__REQUIREMENT__: Without the pictures, extract every line from the start of the material to the line containing "This screenshot has width=2297, height=1303.", both ends included.

..............................

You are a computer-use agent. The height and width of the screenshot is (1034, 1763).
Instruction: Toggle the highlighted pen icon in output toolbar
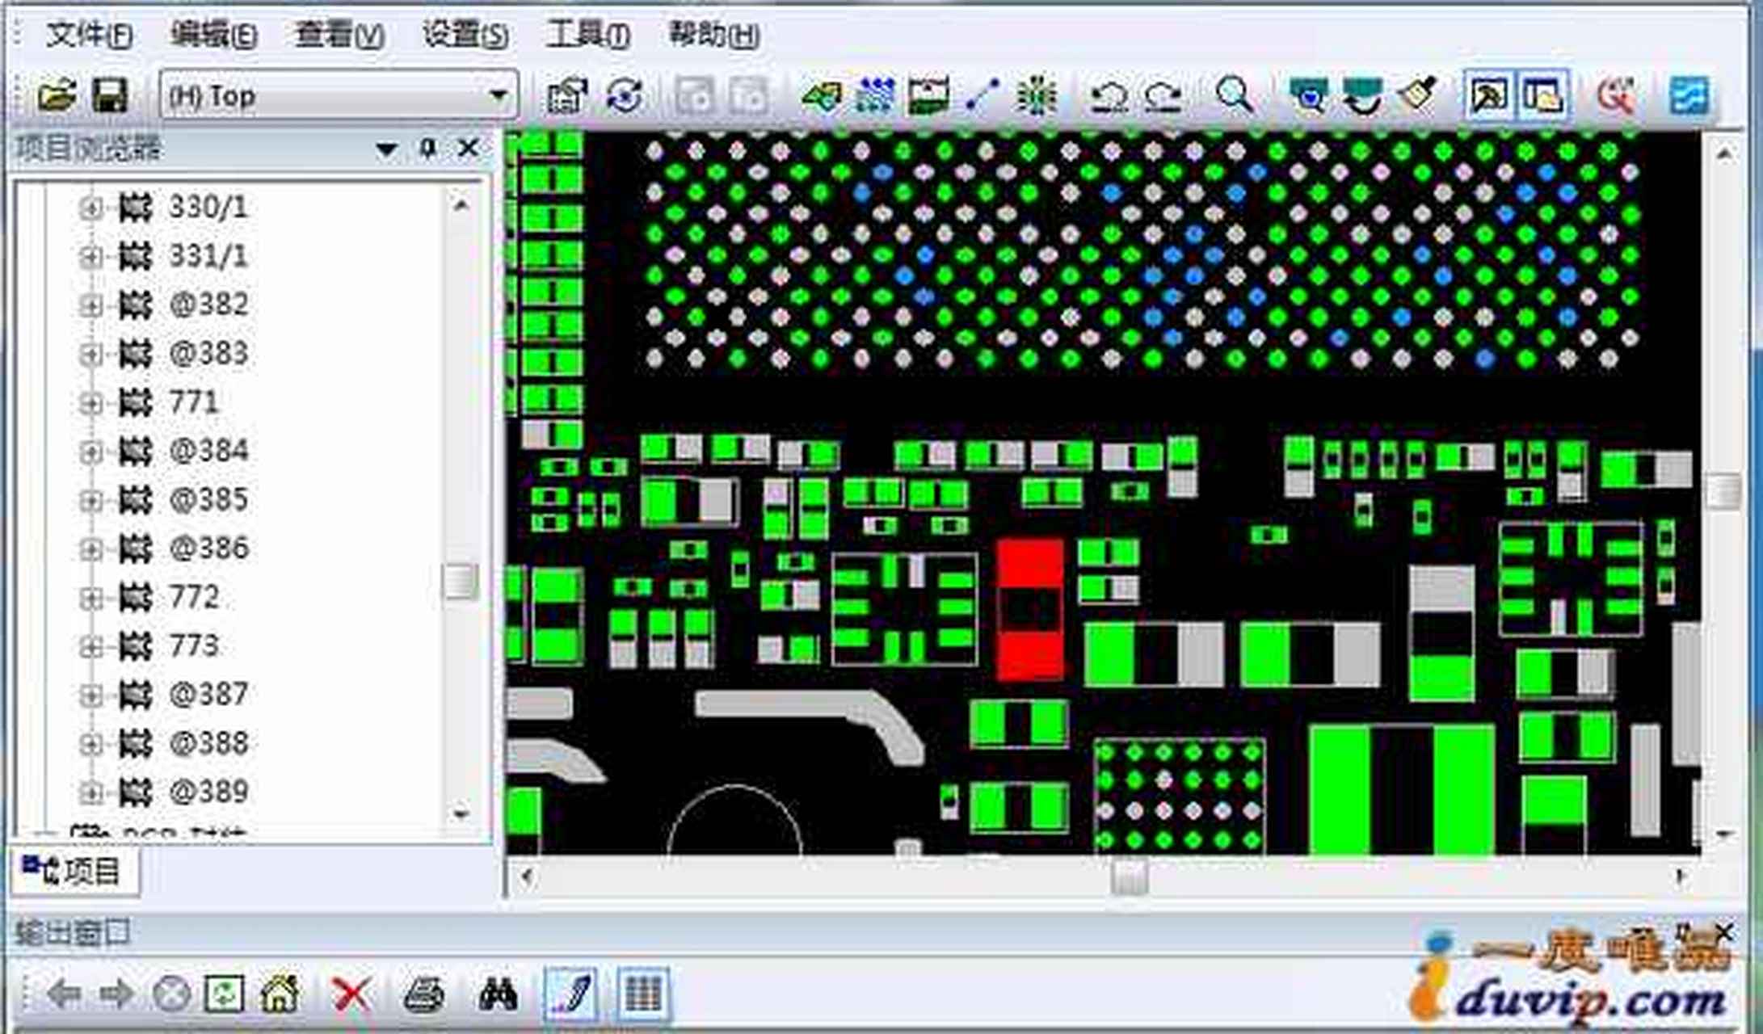(x=571, y=994)
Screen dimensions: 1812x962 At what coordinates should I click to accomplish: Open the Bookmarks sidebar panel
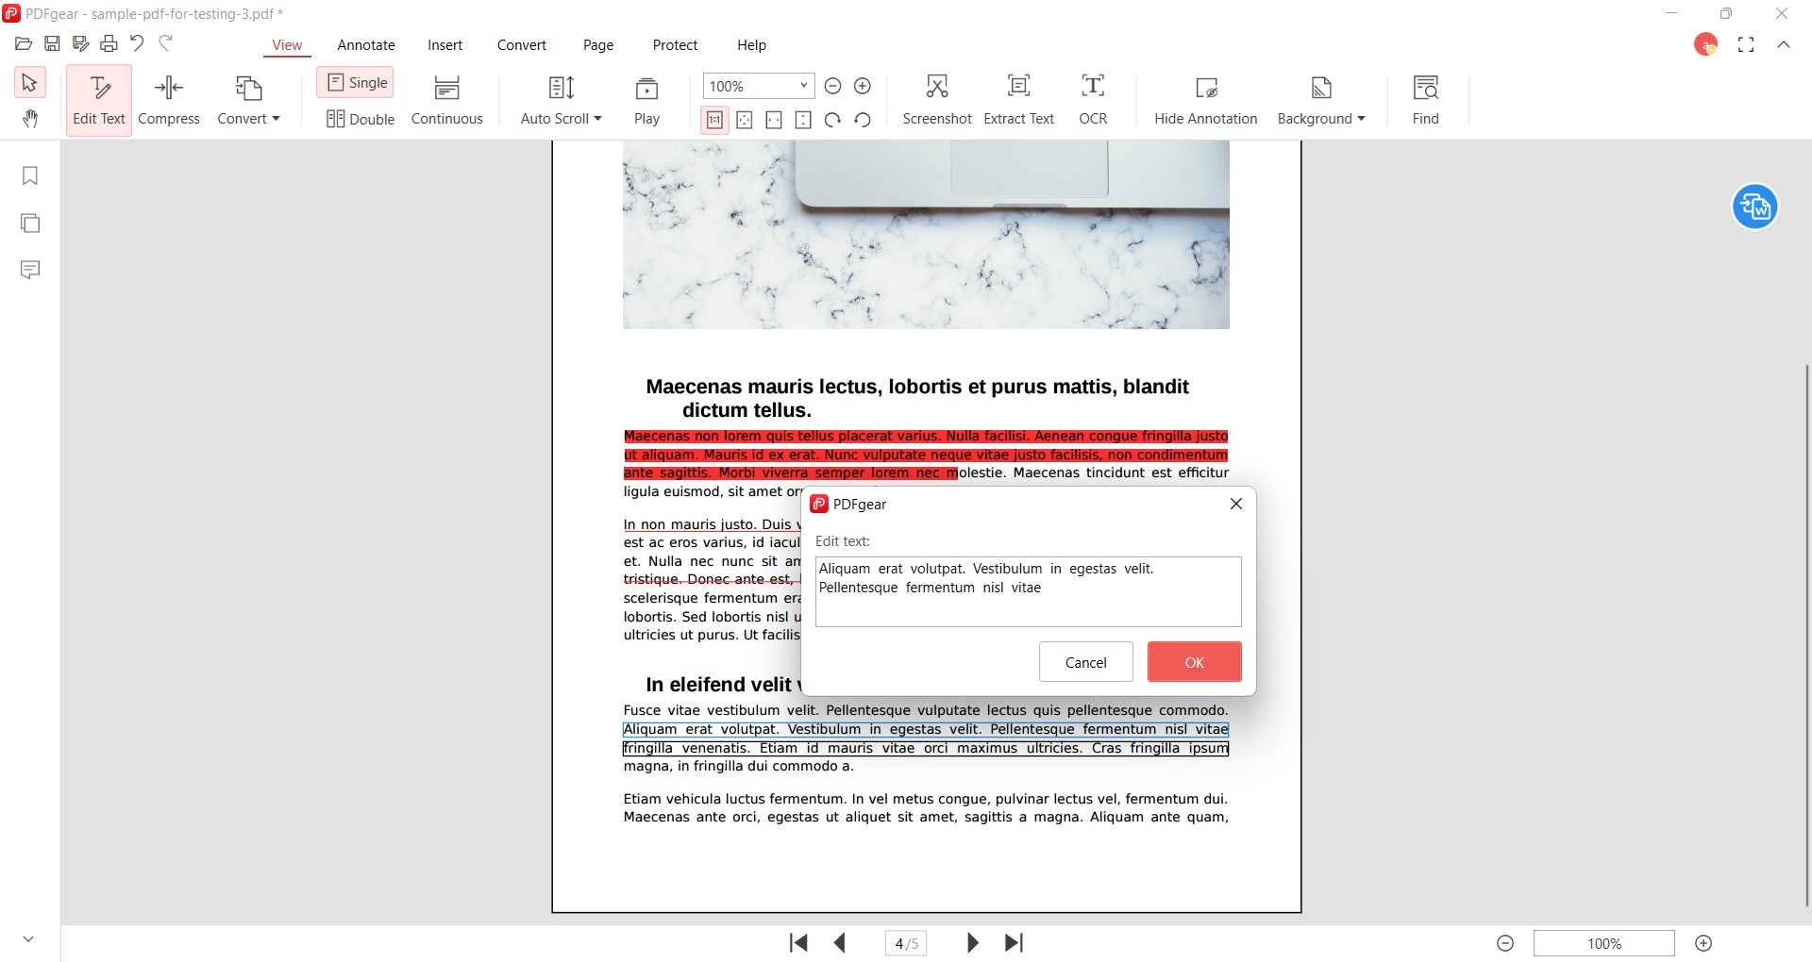tap(29, 175)
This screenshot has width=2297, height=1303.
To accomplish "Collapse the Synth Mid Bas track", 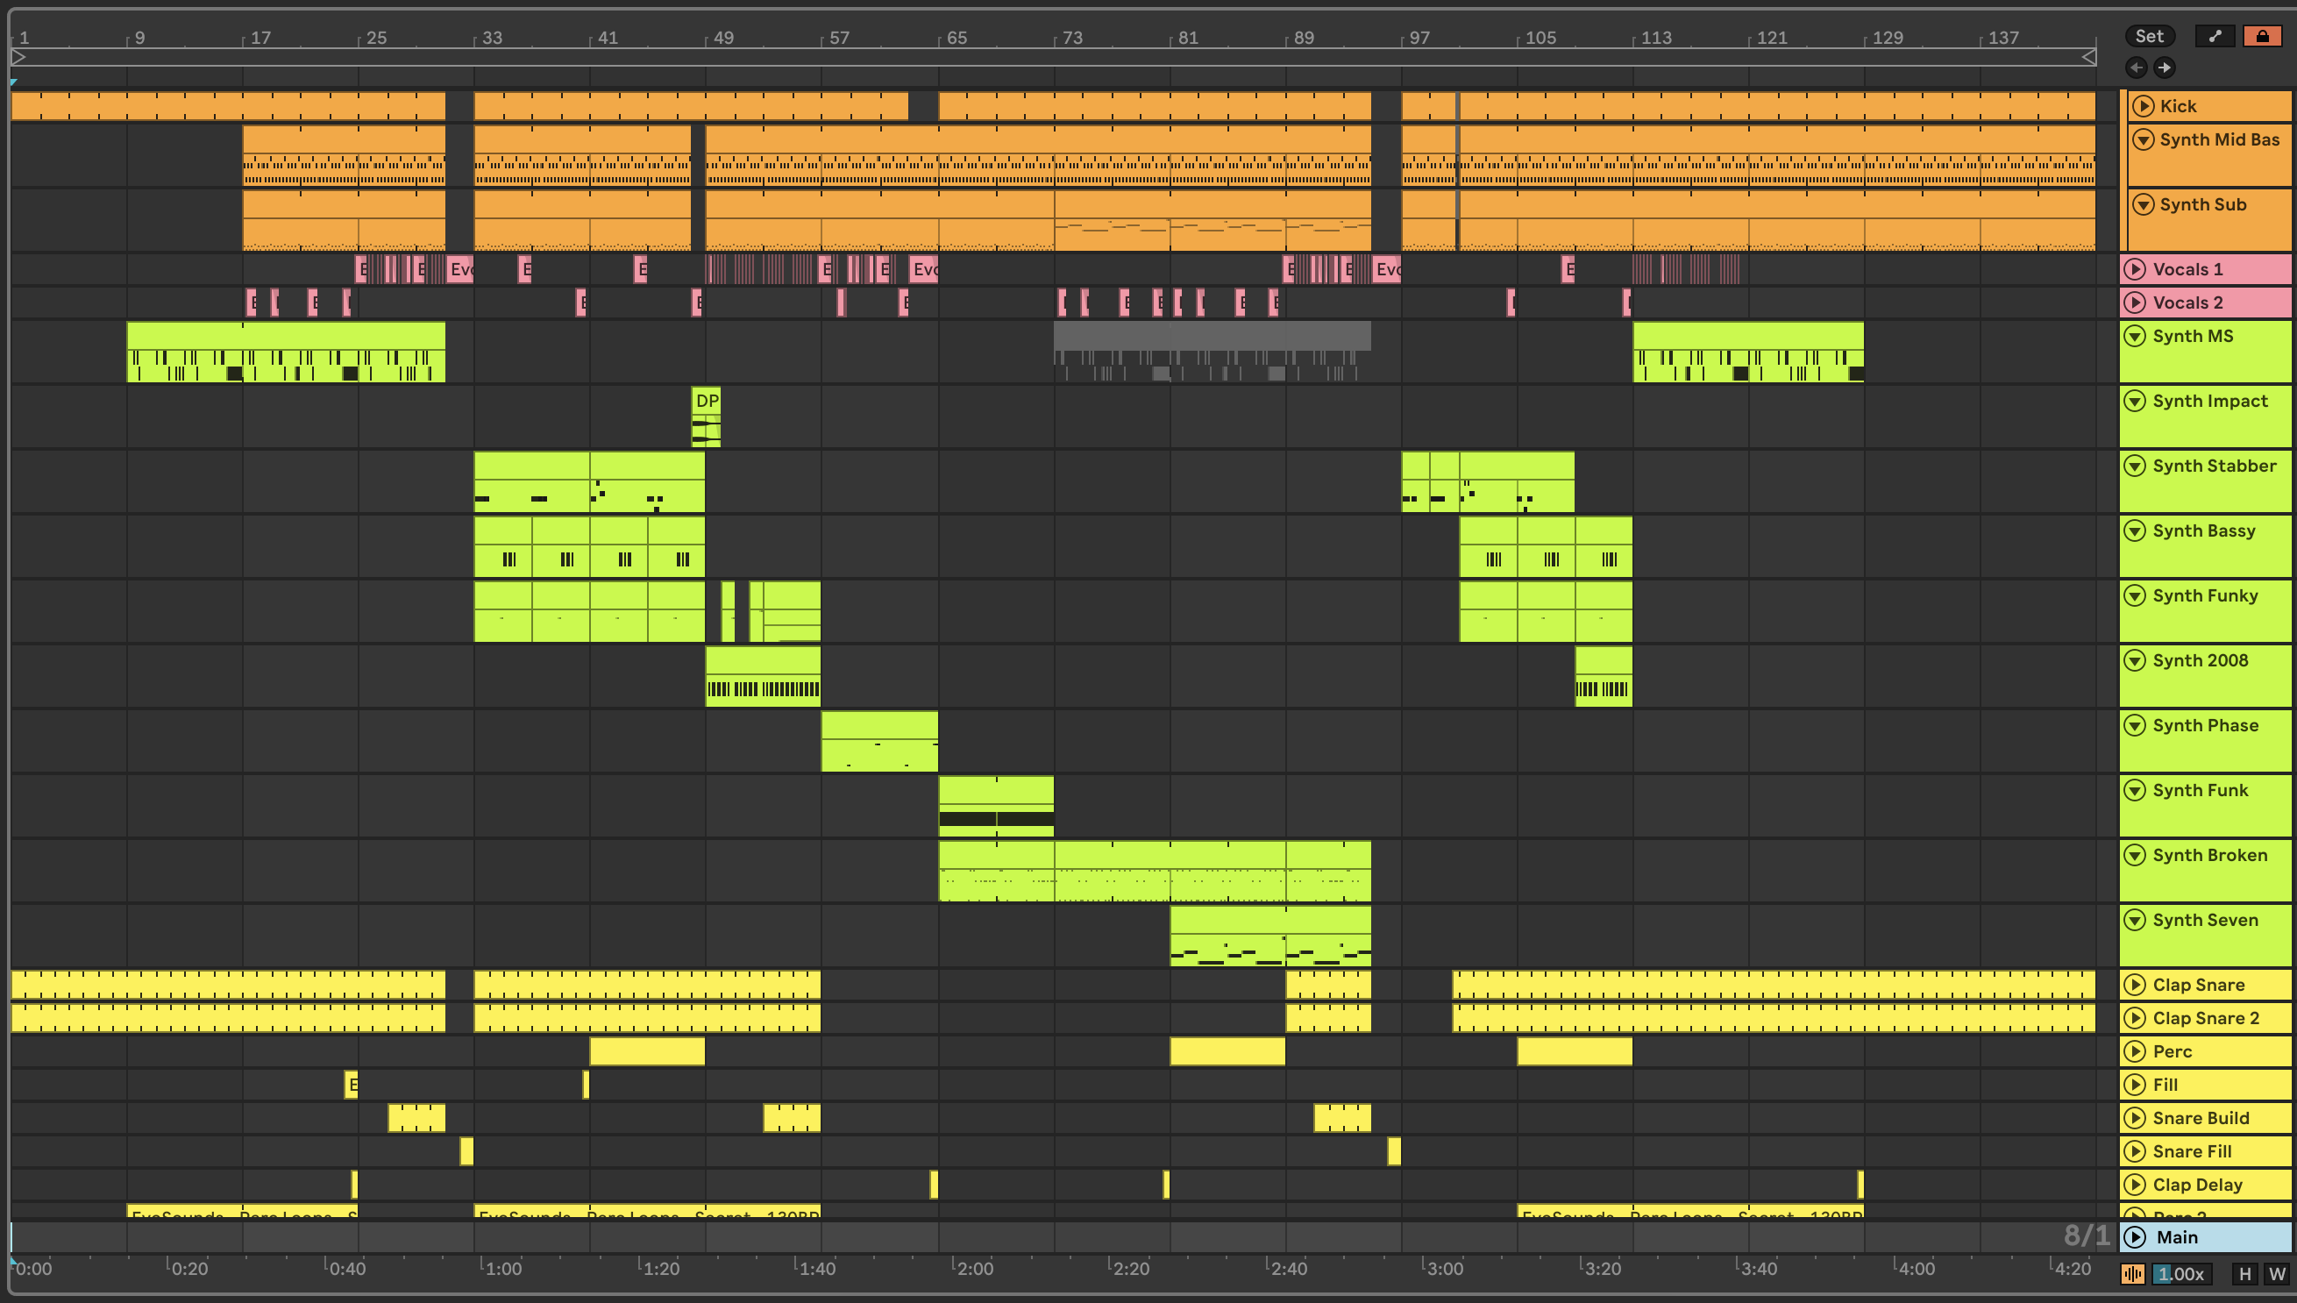I will (2143, 140).
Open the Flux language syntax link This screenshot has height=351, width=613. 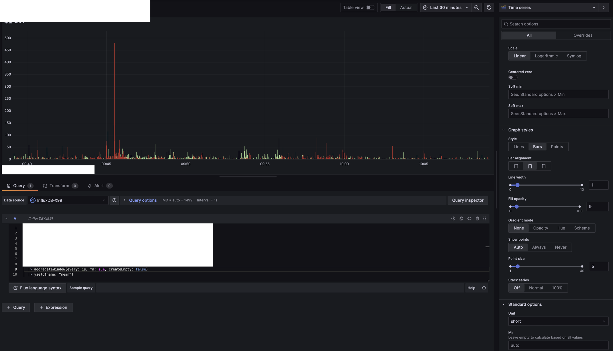coord(37,288)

..............................

__SOLUTION FOR THIS PROBLEM__:
You are a computer-use agent. The height and width of the screenshot is (1034, 1763).
Instruction: Toggle the highlighted pen icon in output toolbar
(x=571, y=994)
Screen dimensions: 1812x962 At what coordinates should I click to accomplish: Open the Bookmarks sidebar panel
tap(29, 175)
This screenshot has width=2297, height=1303.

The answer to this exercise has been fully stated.